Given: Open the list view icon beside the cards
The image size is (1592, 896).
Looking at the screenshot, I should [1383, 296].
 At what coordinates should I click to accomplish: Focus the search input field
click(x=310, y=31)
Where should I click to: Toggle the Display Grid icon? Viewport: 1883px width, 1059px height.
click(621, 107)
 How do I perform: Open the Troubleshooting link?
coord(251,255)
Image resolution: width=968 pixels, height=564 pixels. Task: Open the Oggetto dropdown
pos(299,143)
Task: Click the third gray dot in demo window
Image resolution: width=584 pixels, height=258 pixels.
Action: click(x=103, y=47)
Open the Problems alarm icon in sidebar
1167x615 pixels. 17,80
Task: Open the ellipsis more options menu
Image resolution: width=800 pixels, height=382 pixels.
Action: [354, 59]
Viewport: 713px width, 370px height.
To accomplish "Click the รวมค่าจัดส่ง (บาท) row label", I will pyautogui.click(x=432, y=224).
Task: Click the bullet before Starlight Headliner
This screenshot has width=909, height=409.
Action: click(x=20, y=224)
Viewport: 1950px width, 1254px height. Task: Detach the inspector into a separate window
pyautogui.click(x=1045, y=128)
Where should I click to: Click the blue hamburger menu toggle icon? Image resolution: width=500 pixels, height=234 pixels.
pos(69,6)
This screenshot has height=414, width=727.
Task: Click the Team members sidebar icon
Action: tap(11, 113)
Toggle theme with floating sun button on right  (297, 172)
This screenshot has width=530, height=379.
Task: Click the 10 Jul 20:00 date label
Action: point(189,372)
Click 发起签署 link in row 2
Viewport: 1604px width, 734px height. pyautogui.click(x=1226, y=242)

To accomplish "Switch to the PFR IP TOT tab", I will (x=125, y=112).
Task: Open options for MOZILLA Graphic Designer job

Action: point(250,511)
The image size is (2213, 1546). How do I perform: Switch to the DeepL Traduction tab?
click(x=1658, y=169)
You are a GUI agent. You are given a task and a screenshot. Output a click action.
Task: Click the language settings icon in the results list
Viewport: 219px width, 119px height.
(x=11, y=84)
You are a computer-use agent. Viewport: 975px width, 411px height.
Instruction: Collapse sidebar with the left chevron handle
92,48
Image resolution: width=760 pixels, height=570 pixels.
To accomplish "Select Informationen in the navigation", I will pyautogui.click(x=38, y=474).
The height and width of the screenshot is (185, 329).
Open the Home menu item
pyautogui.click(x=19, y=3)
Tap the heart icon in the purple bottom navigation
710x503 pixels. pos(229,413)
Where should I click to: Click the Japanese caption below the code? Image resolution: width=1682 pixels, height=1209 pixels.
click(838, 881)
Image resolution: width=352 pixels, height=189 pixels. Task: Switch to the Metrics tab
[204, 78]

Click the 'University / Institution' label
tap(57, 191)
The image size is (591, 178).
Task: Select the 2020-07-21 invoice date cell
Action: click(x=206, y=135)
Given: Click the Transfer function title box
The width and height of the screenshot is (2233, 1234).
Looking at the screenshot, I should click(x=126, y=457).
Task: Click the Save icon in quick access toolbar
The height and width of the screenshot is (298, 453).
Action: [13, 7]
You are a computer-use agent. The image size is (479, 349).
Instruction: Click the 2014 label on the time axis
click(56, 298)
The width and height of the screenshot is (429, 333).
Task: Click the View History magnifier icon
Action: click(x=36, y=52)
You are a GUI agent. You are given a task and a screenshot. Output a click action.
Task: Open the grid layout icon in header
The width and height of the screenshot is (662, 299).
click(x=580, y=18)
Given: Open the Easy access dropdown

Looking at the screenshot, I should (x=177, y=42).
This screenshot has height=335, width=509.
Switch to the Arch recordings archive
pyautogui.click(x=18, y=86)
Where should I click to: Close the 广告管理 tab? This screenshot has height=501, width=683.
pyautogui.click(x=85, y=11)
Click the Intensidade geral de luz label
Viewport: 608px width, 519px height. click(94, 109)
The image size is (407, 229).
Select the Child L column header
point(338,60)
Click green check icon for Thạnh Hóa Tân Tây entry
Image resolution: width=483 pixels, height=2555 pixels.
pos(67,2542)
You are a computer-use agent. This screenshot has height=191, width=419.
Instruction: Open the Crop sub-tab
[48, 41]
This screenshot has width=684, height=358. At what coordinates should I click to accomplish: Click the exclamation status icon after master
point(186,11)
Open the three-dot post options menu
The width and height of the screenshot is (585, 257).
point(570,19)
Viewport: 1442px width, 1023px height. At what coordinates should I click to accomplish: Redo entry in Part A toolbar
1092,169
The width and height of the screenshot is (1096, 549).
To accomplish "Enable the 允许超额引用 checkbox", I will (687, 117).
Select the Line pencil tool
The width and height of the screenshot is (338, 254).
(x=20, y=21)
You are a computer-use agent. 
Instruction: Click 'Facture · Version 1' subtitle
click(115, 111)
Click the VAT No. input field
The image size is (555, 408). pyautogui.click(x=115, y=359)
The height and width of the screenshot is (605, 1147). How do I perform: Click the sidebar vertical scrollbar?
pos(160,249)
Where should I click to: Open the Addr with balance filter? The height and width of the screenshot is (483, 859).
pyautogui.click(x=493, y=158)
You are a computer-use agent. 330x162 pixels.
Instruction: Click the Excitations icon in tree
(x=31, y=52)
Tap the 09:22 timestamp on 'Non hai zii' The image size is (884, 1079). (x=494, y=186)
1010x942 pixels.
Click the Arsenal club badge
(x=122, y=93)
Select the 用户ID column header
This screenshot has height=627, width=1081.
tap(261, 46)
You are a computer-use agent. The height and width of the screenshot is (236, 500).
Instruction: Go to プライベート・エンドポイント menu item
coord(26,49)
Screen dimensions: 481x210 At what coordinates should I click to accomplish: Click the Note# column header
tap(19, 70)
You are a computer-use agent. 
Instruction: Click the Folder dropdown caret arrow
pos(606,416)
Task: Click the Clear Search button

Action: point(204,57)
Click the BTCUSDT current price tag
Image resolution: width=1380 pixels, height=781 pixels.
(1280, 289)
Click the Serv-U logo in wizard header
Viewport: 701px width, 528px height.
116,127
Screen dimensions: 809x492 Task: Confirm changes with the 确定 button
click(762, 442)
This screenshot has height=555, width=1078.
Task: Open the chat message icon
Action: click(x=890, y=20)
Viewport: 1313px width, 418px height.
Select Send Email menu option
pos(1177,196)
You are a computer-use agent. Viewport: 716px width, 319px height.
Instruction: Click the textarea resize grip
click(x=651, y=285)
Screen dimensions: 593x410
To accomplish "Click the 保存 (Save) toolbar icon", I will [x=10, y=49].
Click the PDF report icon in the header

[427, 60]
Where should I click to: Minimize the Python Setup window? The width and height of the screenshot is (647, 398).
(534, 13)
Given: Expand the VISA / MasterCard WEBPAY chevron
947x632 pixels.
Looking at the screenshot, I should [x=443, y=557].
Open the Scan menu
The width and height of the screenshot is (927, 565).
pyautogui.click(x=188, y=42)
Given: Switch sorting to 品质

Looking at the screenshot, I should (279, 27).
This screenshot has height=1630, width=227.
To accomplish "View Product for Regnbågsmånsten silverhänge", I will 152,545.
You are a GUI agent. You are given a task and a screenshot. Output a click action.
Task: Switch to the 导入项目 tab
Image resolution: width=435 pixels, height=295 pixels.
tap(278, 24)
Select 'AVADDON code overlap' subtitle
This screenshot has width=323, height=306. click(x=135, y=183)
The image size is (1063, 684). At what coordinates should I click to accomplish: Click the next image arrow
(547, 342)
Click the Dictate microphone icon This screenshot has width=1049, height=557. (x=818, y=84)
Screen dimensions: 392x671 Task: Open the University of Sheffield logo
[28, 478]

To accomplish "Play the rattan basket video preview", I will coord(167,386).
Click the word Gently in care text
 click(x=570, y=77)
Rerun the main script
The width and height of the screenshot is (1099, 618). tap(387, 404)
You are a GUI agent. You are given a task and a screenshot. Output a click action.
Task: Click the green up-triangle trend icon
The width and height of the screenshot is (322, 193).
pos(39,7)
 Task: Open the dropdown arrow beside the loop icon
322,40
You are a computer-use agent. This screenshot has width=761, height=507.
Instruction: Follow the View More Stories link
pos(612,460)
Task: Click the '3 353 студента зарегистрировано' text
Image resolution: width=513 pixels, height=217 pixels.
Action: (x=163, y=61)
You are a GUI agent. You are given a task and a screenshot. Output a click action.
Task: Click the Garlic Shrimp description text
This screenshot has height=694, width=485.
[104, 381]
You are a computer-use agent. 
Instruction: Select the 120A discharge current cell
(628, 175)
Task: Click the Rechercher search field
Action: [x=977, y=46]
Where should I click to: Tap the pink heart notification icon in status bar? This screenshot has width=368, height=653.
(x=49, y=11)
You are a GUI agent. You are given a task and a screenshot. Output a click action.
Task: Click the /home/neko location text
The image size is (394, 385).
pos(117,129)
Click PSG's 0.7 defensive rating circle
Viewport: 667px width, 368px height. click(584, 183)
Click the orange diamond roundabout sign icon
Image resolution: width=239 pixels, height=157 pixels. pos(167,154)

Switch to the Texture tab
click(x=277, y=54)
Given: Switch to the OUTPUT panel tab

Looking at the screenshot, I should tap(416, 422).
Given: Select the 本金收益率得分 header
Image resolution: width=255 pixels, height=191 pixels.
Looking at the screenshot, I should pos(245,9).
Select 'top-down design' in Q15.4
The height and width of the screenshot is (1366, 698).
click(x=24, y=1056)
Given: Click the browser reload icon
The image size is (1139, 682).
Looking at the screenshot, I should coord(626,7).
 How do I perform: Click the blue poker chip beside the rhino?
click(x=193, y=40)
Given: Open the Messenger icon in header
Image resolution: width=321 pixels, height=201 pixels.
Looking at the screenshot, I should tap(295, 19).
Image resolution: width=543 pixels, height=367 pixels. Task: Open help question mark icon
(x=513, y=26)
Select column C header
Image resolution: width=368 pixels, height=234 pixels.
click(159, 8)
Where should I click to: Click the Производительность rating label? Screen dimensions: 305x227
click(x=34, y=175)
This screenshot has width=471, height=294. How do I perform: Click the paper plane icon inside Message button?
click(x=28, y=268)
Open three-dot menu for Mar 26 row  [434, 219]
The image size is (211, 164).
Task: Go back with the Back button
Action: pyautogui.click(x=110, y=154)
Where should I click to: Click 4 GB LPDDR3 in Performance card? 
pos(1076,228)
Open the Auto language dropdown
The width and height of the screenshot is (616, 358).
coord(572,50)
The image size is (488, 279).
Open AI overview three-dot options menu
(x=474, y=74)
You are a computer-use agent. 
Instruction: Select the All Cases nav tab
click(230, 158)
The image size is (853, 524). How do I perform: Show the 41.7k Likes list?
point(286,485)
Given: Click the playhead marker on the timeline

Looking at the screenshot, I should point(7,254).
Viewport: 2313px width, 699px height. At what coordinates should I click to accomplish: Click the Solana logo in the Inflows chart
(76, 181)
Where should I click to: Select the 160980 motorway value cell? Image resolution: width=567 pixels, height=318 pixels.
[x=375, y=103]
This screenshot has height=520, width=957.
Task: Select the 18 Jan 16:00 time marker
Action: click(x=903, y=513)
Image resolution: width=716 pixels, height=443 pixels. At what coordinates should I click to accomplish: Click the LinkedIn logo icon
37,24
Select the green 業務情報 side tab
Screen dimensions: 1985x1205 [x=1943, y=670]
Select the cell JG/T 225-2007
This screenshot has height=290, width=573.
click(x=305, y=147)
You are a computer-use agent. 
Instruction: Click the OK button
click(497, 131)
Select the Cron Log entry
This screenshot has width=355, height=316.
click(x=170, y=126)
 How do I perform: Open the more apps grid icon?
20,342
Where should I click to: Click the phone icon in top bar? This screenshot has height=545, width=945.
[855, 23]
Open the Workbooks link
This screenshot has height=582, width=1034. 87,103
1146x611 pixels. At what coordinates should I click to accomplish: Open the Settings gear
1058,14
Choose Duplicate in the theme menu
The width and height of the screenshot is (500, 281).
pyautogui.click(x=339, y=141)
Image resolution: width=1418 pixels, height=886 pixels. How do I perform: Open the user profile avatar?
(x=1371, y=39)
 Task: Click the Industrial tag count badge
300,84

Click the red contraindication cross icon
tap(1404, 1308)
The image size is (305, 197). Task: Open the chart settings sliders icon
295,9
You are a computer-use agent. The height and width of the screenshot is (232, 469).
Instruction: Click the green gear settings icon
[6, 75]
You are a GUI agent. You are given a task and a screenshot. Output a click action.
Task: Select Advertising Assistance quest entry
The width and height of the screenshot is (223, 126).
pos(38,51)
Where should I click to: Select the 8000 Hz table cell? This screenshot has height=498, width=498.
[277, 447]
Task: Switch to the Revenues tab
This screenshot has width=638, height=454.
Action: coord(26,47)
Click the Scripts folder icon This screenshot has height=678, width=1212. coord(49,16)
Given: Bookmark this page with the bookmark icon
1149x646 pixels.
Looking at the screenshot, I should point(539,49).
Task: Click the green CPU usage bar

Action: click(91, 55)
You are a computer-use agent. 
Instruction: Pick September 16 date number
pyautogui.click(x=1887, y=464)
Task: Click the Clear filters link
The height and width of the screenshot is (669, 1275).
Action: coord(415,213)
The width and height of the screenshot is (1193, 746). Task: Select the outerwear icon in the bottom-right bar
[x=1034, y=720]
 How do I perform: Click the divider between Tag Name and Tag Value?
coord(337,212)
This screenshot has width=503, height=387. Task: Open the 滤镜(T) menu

== == ==

§ Goal of the exercise: Please quote the lines above from the line with "Where should I click to: Click the Производительность" to the line with "click(230, 158)", including both of those lines.

§ Reply:
Where should I click to: Click the Производительность rating label? Screen dimensions: 305x227
click(x=34, y=175)
This screenshot has width=471, height=294. How do I perform: Click the paper plane icon inside Message button?
click(x=28, y=268)
Open three-dot menu for Mar 26 row  [434, 219]
The image size is (211, 164).
Task: Go back with the Back button
Action: pyautogui.click(x=110, y=154)
Where should I click to: Click 4 GB LPDDR3 in Performance card? 
pos(1076,228)
Open the Auto language dropdown
The width and height of the screenshot is (616, 358).
coord(572,50)
The image size is (488, 279).
Open AI overview three-dot options menu
(x=474, y=74)
You are a computer-use agent. 
Instruction: Select the All Cases nav tab
click(230, 158)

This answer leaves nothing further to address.